____ Material for the task

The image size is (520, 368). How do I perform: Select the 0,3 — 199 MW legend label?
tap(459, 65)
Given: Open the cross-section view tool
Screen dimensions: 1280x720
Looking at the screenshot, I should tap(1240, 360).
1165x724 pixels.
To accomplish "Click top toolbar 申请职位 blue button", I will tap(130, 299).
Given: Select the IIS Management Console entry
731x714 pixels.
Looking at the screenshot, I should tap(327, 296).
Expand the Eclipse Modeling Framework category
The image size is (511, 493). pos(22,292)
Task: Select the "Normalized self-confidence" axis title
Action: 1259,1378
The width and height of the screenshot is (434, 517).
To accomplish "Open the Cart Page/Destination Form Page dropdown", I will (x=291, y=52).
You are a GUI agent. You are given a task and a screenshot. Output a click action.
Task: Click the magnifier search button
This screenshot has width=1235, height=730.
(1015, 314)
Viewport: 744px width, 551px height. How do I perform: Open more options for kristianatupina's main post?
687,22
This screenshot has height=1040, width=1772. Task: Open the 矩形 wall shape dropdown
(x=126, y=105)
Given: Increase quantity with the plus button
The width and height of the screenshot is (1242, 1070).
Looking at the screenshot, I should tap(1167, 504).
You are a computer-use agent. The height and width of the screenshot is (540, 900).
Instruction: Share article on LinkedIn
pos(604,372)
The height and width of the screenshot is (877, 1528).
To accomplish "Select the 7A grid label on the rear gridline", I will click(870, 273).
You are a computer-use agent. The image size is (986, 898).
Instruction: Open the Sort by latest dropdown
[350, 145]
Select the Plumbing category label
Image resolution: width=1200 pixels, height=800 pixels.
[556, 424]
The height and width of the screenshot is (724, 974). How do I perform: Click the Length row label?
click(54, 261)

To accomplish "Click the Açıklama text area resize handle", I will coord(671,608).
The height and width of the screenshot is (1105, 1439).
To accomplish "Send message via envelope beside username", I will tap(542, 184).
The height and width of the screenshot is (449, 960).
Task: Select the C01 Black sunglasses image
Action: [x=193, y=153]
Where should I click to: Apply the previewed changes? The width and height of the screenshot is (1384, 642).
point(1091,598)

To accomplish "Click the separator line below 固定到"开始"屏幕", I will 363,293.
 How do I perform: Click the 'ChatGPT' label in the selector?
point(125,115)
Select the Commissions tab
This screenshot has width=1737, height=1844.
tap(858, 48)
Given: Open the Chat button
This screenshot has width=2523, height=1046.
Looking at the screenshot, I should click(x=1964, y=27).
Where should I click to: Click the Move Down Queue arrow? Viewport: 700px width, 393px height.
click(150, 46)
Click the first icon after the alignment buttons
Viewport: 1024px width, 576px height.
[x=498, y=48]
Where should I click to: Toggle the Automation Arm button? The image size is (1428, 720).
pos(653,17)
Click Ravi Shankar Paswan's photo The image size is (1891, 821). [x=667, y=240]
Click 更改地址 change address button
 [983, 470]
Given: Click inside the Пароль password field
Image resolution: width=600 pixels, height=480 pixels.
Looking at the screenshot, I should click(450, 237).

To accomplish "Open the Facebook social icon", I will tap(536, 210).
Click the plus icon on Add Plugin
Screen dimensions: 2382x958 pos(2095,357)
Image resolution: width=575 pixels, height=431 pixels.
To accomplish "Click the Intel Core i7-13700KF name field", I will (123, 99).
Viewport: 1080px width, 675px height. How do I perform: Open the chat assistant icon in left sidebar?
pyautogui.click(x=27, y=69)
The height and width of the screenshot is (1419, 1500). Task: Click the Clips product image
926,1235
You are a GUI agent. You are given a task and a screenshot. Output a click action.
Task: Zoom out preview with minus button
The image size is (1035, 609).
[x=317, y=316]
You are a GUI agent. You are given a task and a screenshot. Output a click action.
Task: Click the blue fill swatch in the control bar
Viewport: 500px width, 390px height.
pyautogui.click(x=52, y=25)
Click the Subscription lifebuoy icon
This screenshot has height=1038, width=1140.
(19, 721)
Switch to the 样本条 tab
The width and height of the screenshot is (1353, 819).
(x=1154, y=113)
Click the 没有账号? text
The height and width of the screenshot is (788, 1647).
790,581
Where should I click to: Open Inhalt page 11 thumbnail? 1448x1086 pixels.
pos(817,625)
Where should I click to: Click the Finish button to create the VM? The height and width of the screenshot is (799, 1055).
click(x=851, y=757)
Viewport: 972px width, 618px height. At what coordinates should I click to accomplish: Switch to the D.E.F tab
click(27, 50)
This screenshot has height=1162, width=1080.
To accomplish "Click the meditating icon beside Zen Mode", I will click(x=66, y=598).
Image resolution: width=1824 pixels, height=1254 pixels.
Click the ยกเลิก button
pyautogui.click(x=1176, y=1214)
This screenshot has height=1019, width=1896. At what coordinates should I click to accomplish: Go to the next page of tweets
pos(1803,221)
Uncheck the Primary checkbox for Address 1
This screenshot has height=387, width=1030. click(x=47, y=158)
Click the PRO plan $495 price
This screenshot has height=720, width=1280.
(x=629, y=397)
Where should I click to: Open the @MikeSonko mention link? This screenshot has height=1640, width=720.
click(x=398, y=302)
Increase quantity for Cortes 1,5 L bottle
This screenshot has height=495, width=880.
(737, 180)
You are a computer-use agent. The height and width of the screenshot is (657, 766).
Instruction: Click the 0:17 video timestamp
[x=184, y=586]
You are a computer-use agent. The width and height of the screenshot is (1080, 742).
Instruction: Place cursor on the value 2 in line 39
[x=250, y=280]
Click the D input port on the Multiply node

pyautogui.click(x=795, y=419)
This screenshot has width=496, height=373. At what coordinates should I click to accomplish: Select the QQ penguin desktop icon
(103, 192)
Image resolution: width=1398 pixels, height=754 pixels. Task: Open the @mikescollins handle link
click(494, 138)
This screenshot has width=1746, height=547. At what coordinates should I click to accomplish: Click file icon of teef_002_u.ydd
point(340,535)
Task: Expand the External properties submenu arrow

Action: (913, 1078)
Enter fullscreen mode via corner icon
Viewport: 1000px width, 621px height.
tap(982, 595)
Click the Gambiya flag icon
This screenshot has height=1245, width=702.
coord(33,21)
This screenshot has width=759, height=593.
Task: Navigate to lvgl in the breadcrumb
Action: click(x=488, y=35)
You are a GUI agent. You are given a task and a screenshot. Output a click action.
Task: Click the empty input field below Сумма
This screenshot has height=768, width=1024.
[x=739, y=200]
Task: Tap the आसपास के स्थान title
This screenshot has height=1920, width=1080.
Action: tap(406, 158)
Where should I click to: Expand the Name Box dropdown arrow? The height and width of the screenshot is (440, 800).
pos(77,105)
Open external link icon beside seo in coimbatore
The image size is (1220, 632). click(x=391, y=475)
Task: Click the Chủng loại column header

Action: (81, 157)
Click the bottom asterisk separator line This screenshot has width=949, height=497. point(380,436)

________

_What is needed_: Where the word "text" occurs in a line of the records, copy that line.

_Response to this exercise_:
To accomplish "Click the Açıklama text area resize handle", I will coord(671,608).
Click the 没有账号? text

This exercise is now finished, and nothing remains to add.